## 設定課題 A
ソウルの水路と女性の姿を描いた次の文章を、二文に要約せよ。

**** 提示された文章 ****

ふたのない広い水路を暗くよどんだ水が、かつては砂利だった川床に
堆積した排泄物やごみのあいだを、悪臭を漂わせながらゆっくりと流
れていく。水ならぬ混合物をひしゃくで手桶にくんだり、小川ならぬ
水たまりで洗濯をしている貧困層の女性の姿に、男ばかりの群衆を見
飽きた目もあるいは生気を取りもどすかもしれない。これはソウルに
特有であるが、女性たちは一様に緑の絹のコート――男物のコート――
を着ており、「衿」を頭にかぶって目の下で押さえ、耳のところから
幅広の長い袖をたらしている。朝鮮の女性はあだっぽい美女ではないので、
顔や体を隠すのはむしろけっこうなことである。
疥癬〈かいせん〉で毛の抜けた犬や、目がただれ、ほこりでまだらになった
半裸や素裸の子供たちが、あたりに充満する悪臭にはまったくおかまいなし
に、厚い土ぼこりや泥のなかで転がりまわったり、日なたで息を切らせたり、
まばたきしている。

****

## 設定課題 B
記録のうち、「Given: Check the 微信 filter box」を含む行から「Looking at the screenshot, I should pos(440,400).」を含む行まで(両端の行も含む)を、空行を除いて番号付きリストに入れよ。

**** 与えられた記録 ****

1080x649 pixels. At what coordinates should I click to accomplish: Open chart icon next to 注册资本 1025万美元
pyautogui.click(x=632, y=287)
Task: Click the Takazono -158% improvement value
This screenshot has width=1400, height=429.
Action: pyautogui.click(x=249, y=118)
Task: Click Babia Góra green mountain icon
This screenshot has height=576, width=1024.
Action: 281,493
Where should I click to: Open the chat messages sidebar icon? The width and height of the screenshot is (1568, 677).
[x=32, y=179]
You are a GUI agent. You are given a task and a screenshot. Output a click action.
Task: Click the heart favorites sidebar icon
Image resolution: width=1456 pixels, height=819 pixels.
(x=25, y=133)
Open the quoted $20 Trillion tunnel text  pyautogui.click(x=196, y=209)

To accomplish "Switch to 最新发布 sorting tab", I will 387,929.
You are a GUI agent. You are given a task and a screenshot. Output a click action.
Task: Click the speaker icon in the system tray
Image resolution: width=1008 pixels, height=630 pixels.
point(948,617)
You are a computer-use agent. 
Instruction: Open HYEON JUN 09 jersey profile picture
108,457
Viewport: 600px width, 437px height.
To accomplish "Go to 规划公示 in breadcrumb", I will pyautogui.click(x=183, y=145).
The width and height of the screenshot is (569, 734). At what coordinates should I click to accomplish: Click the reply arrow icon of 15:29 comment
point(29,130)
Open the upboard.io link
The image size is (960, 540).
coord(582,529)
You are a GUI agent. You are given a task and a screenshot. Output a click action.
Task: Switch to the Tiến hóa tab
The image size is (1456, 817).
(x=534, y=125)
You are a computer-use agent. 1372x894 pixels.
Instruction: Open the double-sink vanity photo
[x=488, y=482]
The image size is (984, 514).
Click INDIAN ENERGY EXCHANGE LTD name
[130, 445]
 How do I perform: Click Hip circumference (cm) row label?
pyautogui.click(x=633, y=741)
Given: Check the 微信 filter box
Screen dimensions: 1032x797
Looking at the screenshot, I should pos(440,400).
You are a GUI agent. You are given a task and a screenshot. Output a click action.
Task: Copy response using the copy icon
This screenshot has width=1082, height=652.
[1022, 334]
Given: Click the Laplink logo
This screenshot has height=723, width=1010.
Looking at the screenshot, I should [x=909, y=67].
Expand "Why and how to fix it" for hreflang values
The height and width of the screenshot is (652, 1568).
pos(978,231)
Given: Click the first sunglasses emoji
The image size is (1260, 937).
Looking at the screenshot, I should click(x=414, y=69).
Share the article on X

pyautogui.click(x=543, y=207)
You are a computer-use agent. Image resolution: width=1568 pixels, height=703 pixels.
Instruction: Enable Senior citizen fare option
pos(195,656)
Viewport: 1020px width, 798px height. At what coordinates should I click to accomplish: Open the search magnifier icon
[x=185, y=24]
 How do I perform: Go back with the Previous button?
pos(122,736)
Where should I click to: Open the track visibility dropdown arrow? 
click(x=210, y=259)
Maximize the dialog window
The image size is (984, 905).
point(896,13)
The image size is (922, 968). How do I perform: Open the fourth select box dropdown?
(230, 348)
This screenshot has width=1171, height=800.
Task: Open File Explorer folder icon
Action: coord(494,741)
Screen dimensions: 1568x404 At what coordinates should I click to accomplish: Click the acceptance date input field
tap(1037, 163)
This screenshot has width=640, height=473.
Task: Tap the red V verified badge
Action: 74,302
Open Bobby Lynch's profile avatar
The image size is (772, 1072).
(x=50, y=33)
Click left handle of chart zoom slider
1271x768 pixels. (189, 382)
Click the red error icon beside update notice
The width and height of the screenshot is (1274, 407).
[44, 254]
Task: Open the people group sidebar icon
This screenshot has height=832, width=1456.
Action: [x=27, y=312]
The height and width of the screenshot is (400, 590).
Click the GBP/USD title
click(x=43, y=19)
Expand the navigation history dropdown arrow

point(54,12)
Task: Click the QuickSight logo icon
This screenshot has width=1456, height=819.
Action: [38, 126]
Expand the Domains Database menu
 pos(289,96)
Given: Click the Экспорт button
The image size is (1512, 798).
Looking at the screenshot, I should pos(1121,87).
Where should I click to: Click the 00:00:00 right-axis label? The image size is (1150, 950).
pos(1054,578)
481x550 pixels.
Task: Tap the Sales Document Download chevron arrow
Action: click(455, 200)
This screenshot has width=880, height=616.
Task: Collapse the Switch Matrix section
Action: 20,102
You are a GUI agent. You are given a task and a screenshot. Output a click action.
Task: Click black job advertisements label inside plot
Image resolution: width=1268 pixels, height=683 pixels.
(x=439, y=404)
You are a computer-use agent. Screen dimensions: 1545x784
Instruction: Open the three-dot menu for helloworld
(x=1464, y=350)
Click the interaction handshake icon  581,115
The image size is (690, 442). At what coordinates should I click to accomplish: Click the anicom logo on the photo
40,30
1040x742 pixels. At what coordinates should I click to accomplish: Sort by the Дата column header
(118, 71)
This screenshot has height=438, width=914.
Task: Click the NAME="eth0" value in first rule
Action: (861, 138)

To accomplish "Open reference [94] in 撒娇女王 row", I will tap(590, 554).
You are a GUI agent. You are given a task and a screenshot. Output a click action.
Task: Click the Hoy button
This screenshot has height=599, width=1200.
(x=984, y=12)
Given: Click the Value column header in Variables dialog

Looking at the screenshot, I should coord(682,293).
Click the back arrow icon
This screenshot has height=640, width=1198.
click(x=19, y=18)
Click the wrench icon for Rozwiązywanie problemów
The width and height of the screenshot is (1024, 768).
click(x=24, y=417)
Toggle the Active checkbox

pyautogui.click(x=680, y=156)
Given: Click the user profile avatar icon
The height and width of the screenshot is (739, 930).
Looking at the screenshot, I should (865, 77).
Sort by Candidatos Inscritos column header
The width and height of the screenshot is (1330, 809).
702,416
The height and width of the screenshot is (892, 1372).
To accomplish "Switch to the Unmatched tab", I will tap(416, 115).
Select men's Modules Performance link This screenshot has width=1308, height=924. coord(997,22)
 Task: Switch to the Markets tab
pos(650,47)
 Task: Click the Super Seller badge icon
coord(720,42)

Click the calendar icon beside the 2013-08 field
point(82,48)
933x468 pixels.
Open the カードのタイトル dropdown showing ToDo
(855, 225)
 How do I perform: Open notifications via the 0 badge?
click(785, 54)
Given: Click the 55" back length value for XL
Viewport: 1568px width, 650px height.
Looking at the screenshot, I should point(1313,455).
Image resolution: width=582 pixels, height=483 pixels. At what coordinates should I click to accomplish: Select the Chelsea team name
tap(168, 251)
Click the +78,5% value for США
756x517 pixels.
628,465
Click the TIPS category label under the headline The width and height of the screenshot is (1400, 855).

****

## 課題の解答 A
ふたのない広い水路では、暗くよどんだ水が排泄物やごみのあいだを悪臭を漂わせながらゆっくり流れ、貧困層の女性たちがその水を手桶にくんだり水たまりで洗濯をしたりしている。女性たちはソウル特有の姿として男物の緑の絹のコートを頭にかぶって顔や体を隠しており、あたりでは疥癬で毛の抜けた犬や半裸や素裸の子供たちが、悪臭におかまいなしに土ぼこりや泥のなかで転がりまわっている。

## 課題の解答 B
1. Given: Check the 微信 filter box
2. Screen dimensions: 1032x797
3. Looking at the screenshot, I should pos(440,400).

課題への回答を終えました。